Expert Picks: Tua Rita and…Tua Rita!

Two expert selections from John Camacho Vidal

CamachoYou might think that if you taste wine made from French grapes you would encounter pretty much the same taste no matter where the wine comes from—after all, Merlot is Merlot and Cab Franc is Cab Franc. However, that is definitely not the case. Grapes adapt to their various terroir and regions and develop individual personalities that express unique aromas and flavor profiles.

One producer that will make you think differently about French grapes is Italy’s Tua Rita estate. Started in 1984 by husband and wife Rita Tua and Virgilio Bisti, this estate makes big, bold, rich Super Tuscans that have reached cult status. The organically farmed vineyards sit near the medieval town of Suvereto between the Tyrrhenian Sea and the upper Maremma in a region known as the Colline Metallifere, or Metalliferous hills. This location is of special note because, as you might guess from the name, it imparts an iron-like nuance to the aromatics of the wine and lends a delicious hint of salinity and minerality on the palate. Tua Rita makes its wines in small production, so they’re difficult to obtain, but their big personalities let you know that they are from Italy.

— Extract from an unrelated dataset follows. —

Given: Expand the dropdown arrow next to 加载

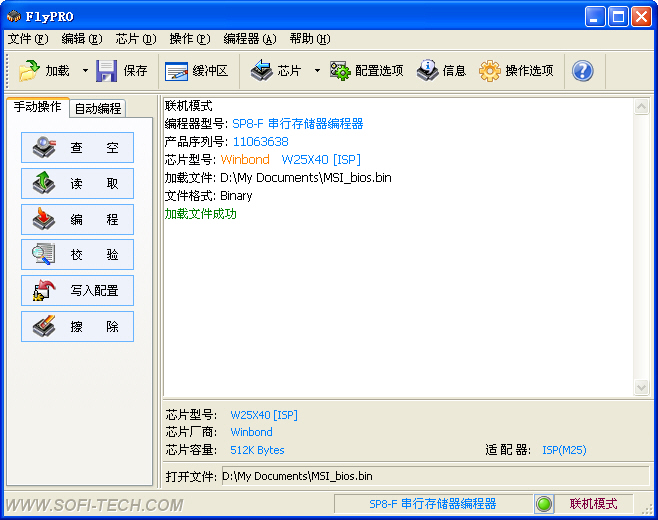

Tua Rita 2012 Giusto di Notri $79.99

This classic Bordeaux-style blend speaks Italian, and it has become the estate’s signature wine. The grapes come from the first vineyard that Rita and Virgiolio planted, and is a tribute to Justus, the patron saint of Suvereto. Composed of 60% Cabernet Sauvignon, 30% Merlot and 10% Cabernet Franc, the wine ages for 18 months in new and once-used French oak barriques before bottling. The elegant nose is full of black fruit and spice, followed by hints of tobacco menthol and minirality. The palate is nice and full with noticeable fruit that gives way to silky tannins and a slight sweet wood on the finish. The 2012 bottle commemorates the wine’s 20th anniversary and bears a specially designed label. Drink 2016-2024.

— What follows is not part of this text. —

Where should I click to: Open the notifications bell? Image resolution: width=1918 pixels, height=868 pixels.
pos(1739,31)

Tua Rita 2013 Redigaffi $299.99

This is an intense Merlot that shows the full expression of the region with a nose that wants to explode from the glass. Red cherry, plum, black licorice and spice all meld together with slight hints of balsamic and smoky leather traits. The palate is spicy with grippy tannins and bright acidity and a hint of cedar and vanilla on a lingering finish. This single-vineyard Merlot, named after the stream that runs through the vineyard, is aged for 18-20 months in new French oak barriques before being bottled. Drink 2018-2032.

Italian Red Wine Grapes: Lagrein to Moscato Rosa!

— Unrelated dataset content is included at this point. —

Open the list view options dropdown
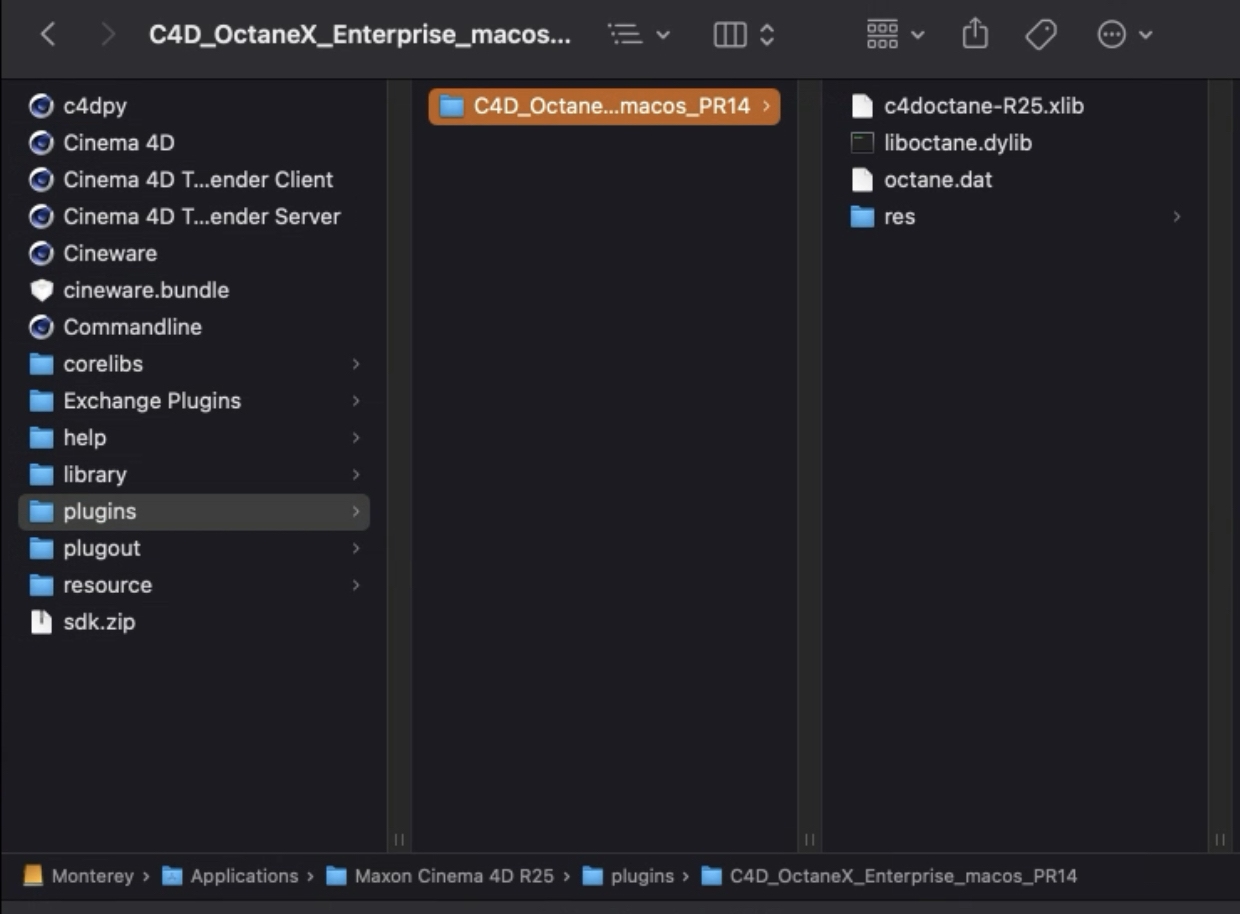The width and height of the screenshot is (1240, 914). [639, 35]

The fourth in our series looking at the grapes that comprise Italy’s best loved red wines!

Last summer, we took a look at Italian white grape varietals (here’s the last installment of the white grape series with links to each part), so it feels right to take a wander through red grapes this winter. This winter, we’re detailing the red wine grapes of Italy. From the well-known to the obscure, this alphabetical list offers insight into the grapes that make your favorite Italian red wines. Here is the first installment, Abbuoto to Brachetto, the second, Cabernet Franc to Croatina, and the third, Dolcetto to Grignolino, in case you missed them!

Ripening Lagrein

Ripening Lagrein

Lagrein (lah-GRYNE)

Cultivated in the Trentino-Alto Adige region, Lagrein makes both well-structured reds and delightful rosés. A rare grape that has flourished in relative obscurity, Lagrein has of late begun to come out of the shadows. Although this varietal can make quite astringent wines, when grown carefully, it can be the foundation for a deep ruby wine with a chocolaty palate and notes of dark plums, cherries and hay.

Lambrusco (lam-BREWS-coh)

After enduring a terrible reputation since the 1970’s, Emilia-Romagna’s Lambrusco has recently been undergoing a rediscovery. This grape comes in three related varieties, Lambrusco di Sorbara, Lambrusco Salamino, and Lambrusco Grasparossa. The lightest is di Sorbara, which makes wine of a strawberry and palate; Salamino is darker and violet in nose; Grasparossa sits in the middle with a cherry-like color and a broader, more undefined palate. All three wines make frizzante (or effervescent) wines that pair wonderfully with summer food. The best of Emilia-Romagna’s Lambruscos are hard to come by because so few of them are exported, but they are worth the trouble.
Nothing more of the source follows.